By default, `df.head()` prints the first five rows of the data frame. This is handy when we want to check the data frame, but we do not want to print all rows. Arguments can be used to select the number of printed rows and the starting line.

In [None]:
labels = ["age", "blood_pressure", "weight"]
my_data = np.random.randint(low = 0, high = 10,size=(100, 3))
df1 = pd.DataFrame(data = my_data, columns = labels)
print(df1.head())

Further syntax for creating data frames is shown below. 

To initialise an empty data frame only with labels, use:  

In [None]:
empty2_df = pd.DataFrame({"age" : [], "blood_pressure" : [], "weight" : []})
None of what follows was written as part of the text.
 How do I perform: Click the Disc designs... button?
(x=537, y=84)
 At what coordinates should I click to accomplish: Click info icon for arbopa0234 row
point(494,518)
To create a data frame with content:

In [None]:
df2 = pd.DataFrame({"age" : np.random.randint(0,99,size=100), "blood_pressure" : np.random.randint(60,150,size=100), "weight" : np.random.randint(50,120,size=100)})
print(df2.head())

We can check details of the data frame using the `df.info()` function, where `df` is replaced with the name of your data frame object.

In [None]:
df2.info()

Basic statistical analysis of Pandas dataframes can be performed by using the `df.describe()` function.  
You should always look at your data and do common sense checks before you feed it into machine learning algorithms.

In [None]:
df2.describe()

Both column names and indices (accessed using `iloc[ ]`) can be used to select dataframe columns.  

A single set of square brackets is required when using one column name, and two sets of square brackets are required when using multiple names. For example:  
`df2["age"]`  
`df2[["age", "weight"]]`

In [None]:
df2[["age", "weight"]].head() 

In [None]:
df2.iloc[:, [0, 2]].head()

`df.iloc[ ]` can also be used to select rows:

In [None]:
df2.iloc[0:5, :]

## Saving and Reading Data
### Checking the Working Directory
First, lets check which directory we are currently working in:

In [None]:
pwd

Files will be saved here, unless the full file path is provided. 

We can change the working directory (for this we need to import os library): 

In [None]:
import os

my_path = "/home/dariush/Desktop" # replace with your path
os.chdir(my_path)

Check the change:

In [None]:
pwd

### Saving Files
One of the ways to save your data is by using the Pandas `df.to_csv()` function. 

We create a tab-separated file (`\t`).

In [None]:
file_name = "my_file.csv" # if you want to be on the safe side, you can pass the whole path, i.e. directory + file_name
df2.to_csv(file_name,index=False) # we are saving it without the index column. We do not really need it (it was just numbering), and it is going to be recreated when we open the file below.

To read a file we can use the Pandas `read_csv()` function. It can take many useful arguments, for example to indicate the delimiter used (such as commas or tabs), to skip blank lines, etc. 

Documentation can be found here: https://pandas.pydata.org/pandas-docs/stable/generated/pandas.read_csv.html

In [None]:
my_saved_file_name = "my_file.csv"
new_df = pd.read_csv(my_saved_file_name)
print(new_df.head())

## Final Note
Please remember that most data scientists Google things all the time: Libraries change; problems we are facing have already been solved by someone else.  
The 'Stack Overflow' site is a useful source of problem solutions and code examples.  
Remember that using documentation, libraries and copying small chunks of code (if not restricted by law) is OK...although this should always be referenced where appropriate.